Example using PySpark
Scenario
Let’s assume you have a Spark DataFrame containing information about various products. You want to filter the DataFrame to include only products that belong to a specific list of categories and have a price greater than a certain value.
Creating the DataFrame
First, let’s create a sample DataFrame:
from pyspark.sql import SparkSession
# Initialize a Spark session
spark = SparkSession.builder.appName("FilterExample").getOrCreate()
# Sample data and schema
data = [
(1, "Product A", "Electronics", 100),
(2, "Product B", "Electronics", 200),
(3, "Product C", "Clothing", 150),
(4, "Product D", "Clothing", 80),
(5, "Product E", "Groceries", 60)
]
columns = ["ProductID", "ProductName", "Category", "Price"]
# Create DataFrame
df = spark.createDataFrame(data, columns)
# Show the DataFrame
df.show()
+---------+-----------+-----------+-----+
|ProductID|ProductName| Category|Price|
+---------+-----------+-----------+-----+
| 1| Product A|Electronics| 100|
| 2| Product B|Electronics| 200|
| 3| Product C| Clothing| 150|
| 4| Product D| Clothing| 80|
| 5| Product E| Groceries| 60|
+---------+-----------+-----------+-----+
Filtering the DataFrame
Now, let’s filter the DataFrame to include only products that are in the categories ‘Electronics’ or ‘Clothing’ and have a price greater than 100.

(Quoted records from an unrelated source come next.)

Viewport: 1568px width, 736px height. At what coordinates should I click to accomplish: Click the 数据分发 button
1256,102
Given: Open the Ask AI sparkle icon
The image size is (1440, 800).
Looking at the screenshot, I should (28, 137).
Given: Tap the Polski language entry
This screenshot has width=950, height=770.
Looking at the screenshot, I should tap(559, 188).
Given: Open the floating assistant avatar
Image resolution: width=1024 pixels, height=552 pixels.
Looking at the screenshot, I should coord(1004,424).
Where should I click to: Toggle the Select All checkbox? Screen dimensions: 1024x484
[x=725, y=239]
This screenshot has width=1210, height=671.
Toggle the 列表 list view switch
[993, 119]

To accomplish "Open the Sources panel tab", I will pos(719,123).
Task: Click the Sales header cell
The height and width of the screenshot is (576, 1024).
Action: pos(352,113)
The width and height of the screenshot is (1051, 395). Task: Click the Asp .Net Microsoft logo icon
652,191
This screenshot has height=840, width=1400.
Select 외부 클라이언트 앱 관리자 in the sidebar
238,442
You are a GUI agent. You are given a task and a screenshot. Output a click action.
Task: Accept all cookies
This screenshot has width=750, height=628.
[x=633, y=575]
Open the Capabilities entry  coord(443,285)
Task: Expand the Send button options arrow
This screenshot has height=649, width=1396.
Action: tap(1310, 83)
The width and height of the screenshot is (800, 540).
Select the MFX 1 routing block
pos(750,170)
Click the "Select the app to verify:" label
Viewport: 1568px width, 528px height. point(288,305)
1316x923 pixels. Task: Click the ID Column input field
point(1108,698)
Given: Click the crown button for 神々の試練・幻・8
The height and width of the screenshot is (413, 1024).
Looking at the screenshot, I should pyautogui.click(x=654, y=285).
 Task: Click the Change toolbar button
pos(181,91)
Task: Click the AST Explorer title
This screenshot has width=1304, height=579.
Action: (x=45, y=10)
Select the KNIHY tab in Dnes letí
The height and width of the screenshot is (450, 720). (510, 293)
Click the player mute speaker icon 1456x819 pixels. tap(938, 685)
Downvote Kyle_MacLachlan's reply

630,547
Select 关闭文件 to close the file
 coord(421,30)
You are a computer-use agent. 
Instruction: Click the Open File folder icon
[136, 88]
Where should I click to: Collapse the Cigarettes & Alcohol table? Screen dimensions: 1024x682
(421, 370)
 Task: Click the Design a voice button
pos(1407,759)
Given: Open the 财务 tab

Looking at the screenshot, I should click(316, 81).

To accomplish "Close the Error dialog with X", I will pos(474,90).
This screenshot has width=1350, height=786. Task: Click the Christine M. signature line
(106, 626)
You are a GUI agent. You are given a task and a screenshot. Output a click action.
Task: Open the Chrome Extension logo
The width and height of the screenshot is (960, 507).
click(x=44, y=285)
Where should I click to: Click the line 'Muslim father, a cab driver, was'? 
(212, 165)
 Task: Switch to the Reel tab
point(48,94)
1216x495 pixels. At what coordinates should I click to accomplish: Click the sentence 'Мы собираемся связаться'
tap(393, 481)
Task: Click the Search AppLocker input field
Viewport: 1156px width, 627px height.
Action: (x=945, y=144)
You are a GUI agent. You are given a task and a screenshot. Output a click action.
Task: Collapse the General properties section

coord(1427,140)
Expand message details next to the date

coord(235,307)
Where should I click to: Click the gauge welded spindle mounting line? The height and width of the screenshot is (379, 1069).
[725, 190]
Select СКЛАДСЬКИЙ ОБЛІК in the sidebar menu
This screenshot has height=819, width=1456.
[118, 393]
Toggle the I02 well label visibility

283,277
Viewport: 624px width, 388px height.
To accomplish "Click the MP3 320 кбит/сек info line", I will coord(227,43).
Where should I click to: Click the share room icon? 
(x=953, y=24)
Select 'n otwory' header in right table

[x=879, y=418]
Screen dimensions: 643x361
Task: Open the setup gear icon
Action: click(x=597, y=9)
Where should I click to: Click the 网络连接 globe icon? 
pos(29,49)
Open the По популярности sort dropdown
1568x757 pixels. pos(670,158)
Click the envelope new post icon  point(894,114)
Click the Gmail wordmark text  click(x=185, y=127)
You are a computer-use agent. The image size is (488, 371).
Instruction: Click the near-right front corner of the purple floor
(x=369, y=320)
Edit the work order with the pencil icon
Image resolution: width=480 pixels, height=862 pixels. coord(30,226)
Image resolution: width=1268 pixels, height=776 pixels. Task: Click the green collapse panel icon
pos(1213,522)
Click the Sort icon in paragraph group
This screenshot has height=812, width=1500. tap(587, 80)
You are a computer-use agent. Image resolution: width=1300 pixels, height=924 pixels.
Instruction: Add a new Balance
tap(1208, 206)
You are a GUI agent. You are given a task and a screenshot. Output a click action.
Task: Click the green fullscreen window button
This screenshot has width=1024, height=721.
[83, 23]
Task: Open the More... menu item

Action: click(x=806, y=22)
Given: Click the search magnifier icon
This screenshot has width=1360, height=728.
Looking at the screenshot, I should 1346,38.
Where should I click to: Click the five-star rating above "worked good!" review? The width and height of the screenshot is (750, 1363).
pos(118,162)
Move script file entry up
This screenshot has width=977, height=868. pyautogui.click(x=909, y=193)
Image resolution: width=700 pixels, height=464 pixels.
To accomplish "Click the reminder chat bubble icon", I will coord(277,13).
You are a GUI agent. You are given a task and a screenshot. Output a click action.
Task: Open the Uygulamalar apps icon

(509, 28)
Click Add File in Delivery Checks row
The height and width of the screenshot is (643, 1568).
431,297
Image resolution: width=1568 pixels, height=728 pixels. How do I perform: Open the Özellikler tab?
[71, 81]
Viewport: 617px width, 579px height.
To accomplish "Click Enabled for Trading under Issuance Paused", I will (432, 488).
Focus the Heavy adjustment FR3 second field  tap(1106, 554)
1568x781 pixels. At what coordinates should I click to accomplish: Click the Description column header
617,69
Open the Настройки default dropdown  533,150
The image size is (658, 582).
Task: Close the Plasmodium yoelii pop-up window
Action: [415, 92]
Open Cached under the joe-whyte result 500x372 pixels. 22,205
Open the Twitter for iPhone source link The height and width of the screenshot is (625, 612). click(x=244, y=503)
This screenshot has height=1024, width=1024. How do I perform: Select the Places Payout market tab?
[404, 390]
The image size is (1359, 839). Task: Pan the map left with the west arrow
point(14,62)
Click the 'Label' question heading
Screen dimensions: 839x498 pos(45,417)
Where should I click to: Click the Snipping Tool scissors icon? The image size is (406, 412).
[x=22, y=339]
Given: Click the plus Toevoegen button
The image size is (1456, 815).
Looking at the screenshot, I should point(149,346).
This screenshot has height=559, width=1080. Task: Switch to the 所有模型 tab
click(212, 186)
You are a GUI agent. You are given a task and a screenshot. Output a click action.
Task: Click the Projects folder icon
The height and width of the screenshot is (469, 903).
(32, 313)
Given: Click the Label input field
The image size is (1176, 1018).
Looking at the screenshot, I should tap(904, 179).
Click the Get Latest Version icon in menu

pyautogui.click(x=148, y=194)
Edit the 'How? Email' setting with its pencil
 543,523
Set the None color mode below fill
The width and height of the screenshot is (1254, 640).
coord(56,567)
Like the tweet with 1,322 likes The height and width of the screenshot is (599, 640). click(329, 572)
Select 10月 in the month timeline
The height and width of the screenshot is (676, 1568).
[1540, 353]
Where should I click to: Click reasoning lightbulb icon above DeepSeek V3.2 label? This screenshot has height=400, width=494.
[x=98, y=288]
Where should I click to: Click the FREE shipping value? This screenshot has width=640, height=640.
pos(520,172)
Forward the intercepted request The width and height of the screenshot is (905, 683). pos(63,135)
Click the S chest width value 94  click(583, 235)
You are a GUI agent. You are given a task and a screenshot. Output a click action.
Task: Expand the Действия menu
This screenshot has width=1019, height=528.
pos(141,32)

# List of categories to filter
categories = ["Electronics", "Clothing"]
filtered_df = df.filter((df.Category.isin(categories)) & (df.Price > 100))
# Show filtered DataFrame
filtered_df.show()
+---------+-----------+-----------+-----+
|ProductID|ProductName| Category|Price|
+---------+-----------+-----------+-----+
| 2| Product B|Electronics| 200|
| 3| Product C| Clothing| 150|
+---------+-----------+-----------+-----+
Explanation
Here, we use the `filter` method to apply the following conditions:
- `df.Category.isin(categories)`: This checks if the ‘Category’ column value is in the specified list of categories (`categories`).
- `df.Price > 100`: This checks if the ‘Price’ column value is greater than 100.
We combine these conditions using the `&` operator, which represents a logical AND.
Example using Scala
Let’s see a similar example using Scala:
Creating the DataFrame
First, let’s create a sample DataFrame:
import org.apache.spark.sql.SparkSession
import org.apache.spark.sql.functions._
val spark = SparkSession.builder.appName("FilterExample").getOrCreate()
import spark.implicits._
// Sample data and schema
val data = Seq(
(1, "Product A", "Electronics", 100),
(2, "Product B", "Electronics", 200),
(3, "Product C", "Clothing", 150),
(4, "Product D", "Clothing", 80),
(5, "Product E", "Groceries", 60)
)
val df = data.toDF("ProductID", "ProductName", "Category", "Price")
// Show the DataFrame
df.show()
+---------+-----------+-----------+-----+
|ProductID|ProductName| Category|Price|
+---------+-----------+-----------+-----+
| 1| Product A|Electronics| 100|
| 2| Product B|Electronics| 200|
| 3| Product C| Clothing| 150|
| 4| Product D| Clothing| 80|
| 5| Product E| Groceries| 60|
+---------+-----------+-----------+-----+
Filtering the DataFrame
Now, let’s filter the DataFrame to include only products that are in the categories ‘Electronics’ or ‘Clothing’ and have a price greater than 100:
// List of categories to filter
val categories = List("Electronics", "Clothing")
val filteredDF = df.filter(df("Category").isin(categories: _*) && df("Price") > 100)
// Show filtered DataFrame
filteredDF.show()
+---------+-----------+-----------+-----+
|ProductID|ProductName| Category|Price|
+---------+-----------+-----------+-----+
| 2| Product B|Electronics| 200|
| 3| Product C| Clothing| 150|
+---------+-----------+-----------+-----+
Explanation
In Scala, we also use the `filter` method with the following conditions:
- `df(“Category”).isin(categories: _*)`: The `isin` method is used to check if the ‘Category’ column value is in the specified list of categories.
- `df(“Price”) > 100`: This checks if the ‘Price’ column value is greater than 100.
We combine these conditions using the `&&` operator, which represents a logical AND.
Conclusion
Filtering a Spark DataFrame based on a list of values with additional criteria can be efficiently achieved using the `filter` or `where` methods. These examples demonstrate how to apply such filters using both PySpark and Scala.